Even al Qaeda has joined the war against intellectual freedom. This July, according to Stephen Ulph of the Jamestown Foundation, al Qaeda in Iraq took a break from its campaign of suicide bombing to call for the death of "Egyptian author Dr. Sayyid Mahmud al-Qimny, famous for his historical and anthropological works examining critically the origins of Islam." The terrorists "gave the author a week" to repudiate his writings, which he apparently did. As Ulph points out, calls for the murder of writers are commonplace on jihadist web sites. In fact, "(t)he targeting of authors was explicitly suggested as an option" in a recent al Qaeda strategy document.

The most horrific example of the jihadists' willingness to destroy free thought is the murder of Dutch filmmaker Theo Van Gogh. Van Gogh had made a controversial short film condemning the treatment of women in much of the Muslim world. On November 2nd, 2004, Mohammed Bouyeri, a member of a jihadist terror cell, walked up to Van Gogh on the streets of Amsterdam and shot him numerous times before cutting his throat. After completing his grisly task, Bouyeri then pinned a note to the body threatening the life of Van Gogh's collaborator, Ayaan Hirsi Ali.

Bouyeri was utterly unrepentant at his trial. As far as he was concerned, his actions were completely justified. After all, according to his radical Islamist worldview, he was obligated to kill anyone who "insults Allah and his prophet".


Based on their long and ignominious record of book burning, censorship, and even murder, it is no exaggeration to state that radical Islamists pose the greatest threat to intellectual freedom in the world today. There are those who would argue that this is not our problem, that what happens to writers and intellectuals in the Muslim world is none of our business. This attitude is profoundly mistaken, even ignoring the morally shameful aspect of seeking to buy our own peace at the expense of others.

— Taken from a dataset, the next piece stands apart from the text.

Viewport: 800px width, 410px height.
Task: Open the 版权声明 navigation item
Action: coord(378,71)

Radical Islamists do not merely seek to destroy free thought and expression in predominantly Muslim societies. As the Rushdie and Van Gogh cases make clear, they reserve the right, and possess the ability, to engage in blood-stained acts of censorship anywhere in the world. If groups like al Qaeda are allowed to control the future of the Middle East, the effect on intellectual freedom will be felt not just in Baghdad and Cairo, but ultimately in London and New York as well.

2 Comments:

Anonymous Ed Merwin, Jr. said...

Theme well taken, expressed, and supported. But, for your sake, I hope this particular blog is not picked up by some of the mid-east media.

8:50 AM  
Blogger Angel, librarian and educator said...

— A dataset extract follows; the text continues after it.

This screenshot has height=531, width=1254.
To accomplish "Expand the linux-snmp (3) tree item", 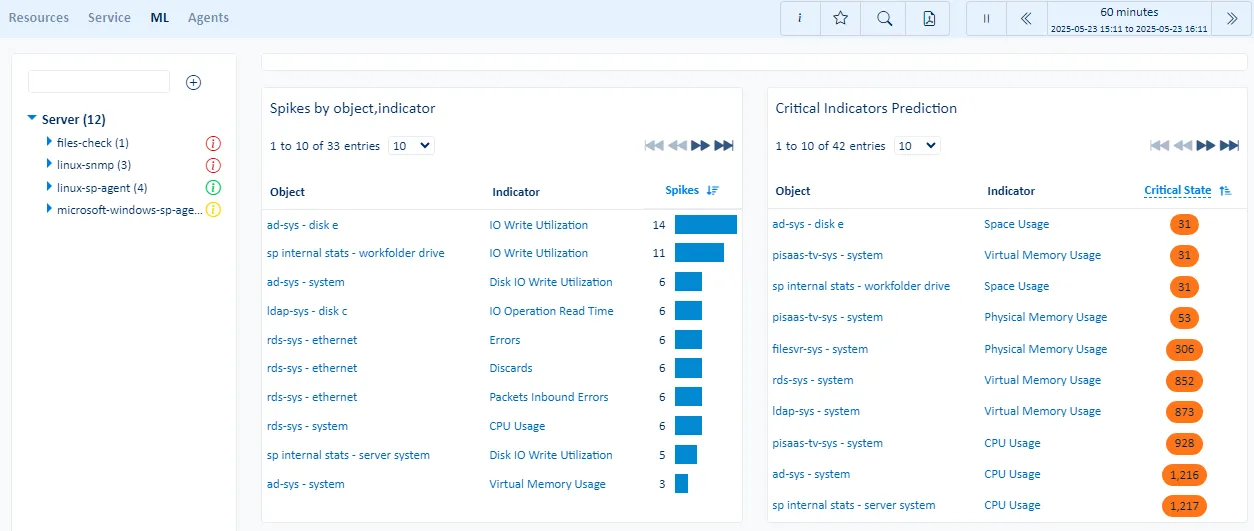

Point well written. While I don't always agree with your views (don't worry, I don't always agree with the other side either), this is one I surely agree with. I will admit to being tempted to saying "the heck with it, let them blow each other up and deal with whoever is left over." And yet, those people who embrace radicalism are a serious threat to intellectual freedom everywhere, and they have to be confronted. It's either that, or let them keep burning books and killing people. It is something to think about and stay vigilant and prepared. Best.